Background: In plate, I store which wells contain which sample. This changes from time to time. So I have an attribute plate.date which is a list of dates and my function shall then give back the sample type, but just for dates given in plate.date. So I can create some objects plate and classify my data according to it.
df has (among others): "Record Date" (actually a timepoint datetime64[ns]), "Well Name" and shall get "sample_type", "index", "initial_measurement" .
if hasattr(plate, "date"):
condition = df["Record Date"].dt.date.isin(plate.date)
else:
condition = df["Well Name"] != None # True for available data
df.loc[condition, ["sample_type", "index", "initial_measurement"]] = list((df.loc[condition, "Well Name"].astype(str).apply(get_sample_info)))
# Change the data types of the new columns
df = df.astype({"sample_type": str, "index": pd.Int64Dtype(), "initial_measurement": bool})
# Helper function to get the sample type, index, and measurement for a given well.
def get_sample_info(well):
for sample_type, well_list in plate.__dict__.items():
if well in well_list and sample_type.replace("_second", "") in plate.well_ranges:
initial_measurement = True if "_second" not in sample_type else False
sample_type = sample_type.replace("_second", "")

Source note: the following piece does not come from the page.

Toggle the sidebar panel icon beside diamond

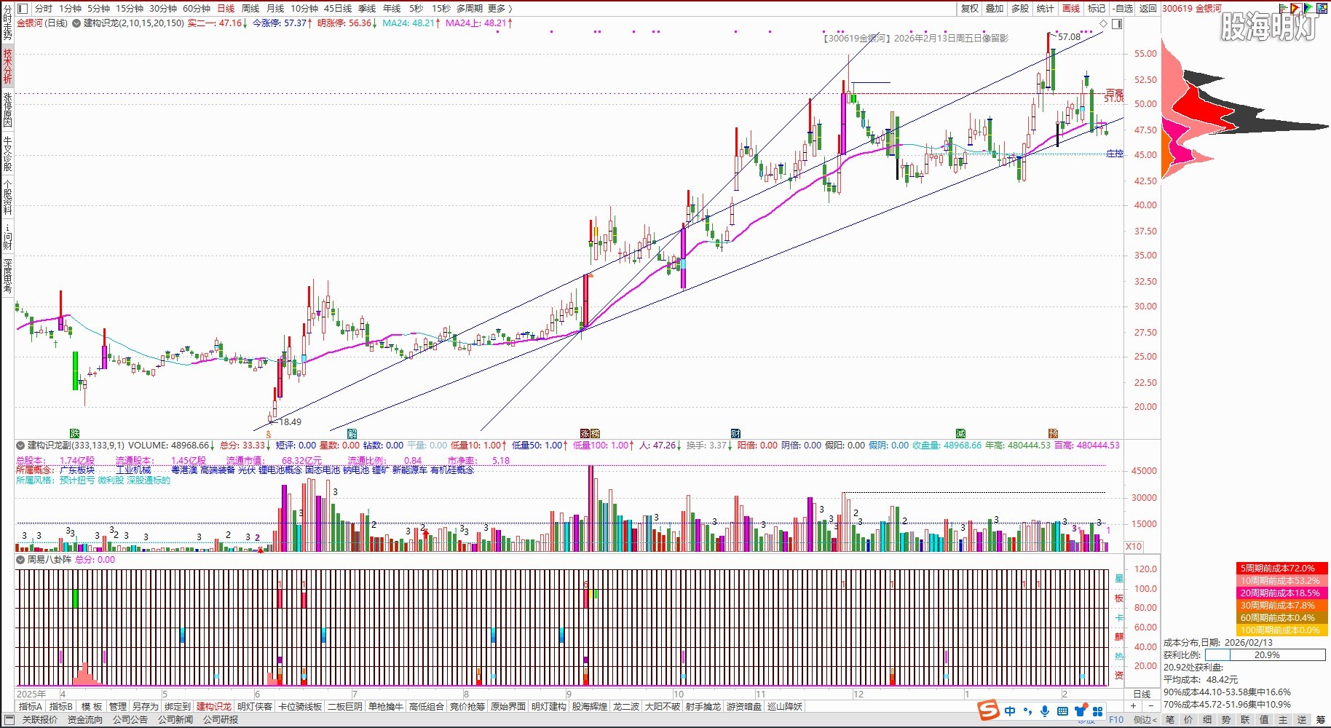tap(1117, 24)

index = well_list.index(well) + 1
return sample_type, int(index), initial_measurement
return None, np.nan, None
class Plate:
def __init__(self, ..., date=None):
...
if date is not None:
if isinstance(date, str):
# fine
self.date = list(parse(date).date)
elif isinstance(date, list) or isinstance(date, tuple):
# fine, but check type of items
if all((isinstance(item, str) or isinstance(item, datetime)) for item in date):
self.date = [parse(item).date for item in date]
else:
raise TypeError("The data type of the elements in the date list/tuple must be datetime or strings.")
elif isinstance(date, datetime):
# fine
self.date = date.date
else:
raise TypeError("The data type of parameter date must be datetime.date, string (containing date) or list/tuple (of dates/strings).")

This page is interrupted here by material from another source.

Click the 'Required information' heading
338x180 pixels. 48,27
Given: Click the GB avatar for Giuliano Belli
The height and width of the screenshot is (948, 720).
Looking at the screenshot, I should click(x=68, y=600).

I tried to print the results and data types with code like:
datetime.datetime.fromtimestamp(relevant_facs_measurements['Record Date'].iloc[0].date)
TypeError: 'method' object cannot be interpreted as an integer
parse("2023-12-01").date.isin(plate.date)
AttributeError: 'builtin_function_or_method' object has no attribute 'isin'
df['Record Date'].iloc[0].date == parse("2023-12-01")
False
type(df['Record Date'].iloc[0].date))
<bound method Timestamp.date of Timestamp('2023-12-01 17:16:00')>
type(parse("2023-12-01"))
datetime.datetime
df['Record Date'].dt.date.isin((parse("2023-12-01"),parse("2023-12-06")))
In another part of my code this works flawlessy:
relevant_df=df[df["Record Date"].dt.date.isin(dates_to_keep)]
dates_to_keep = [datetime.date(2023,12,1), datetime.date(2023,12,6)]
Solution was given by jlandercy:
Use date() in class definition.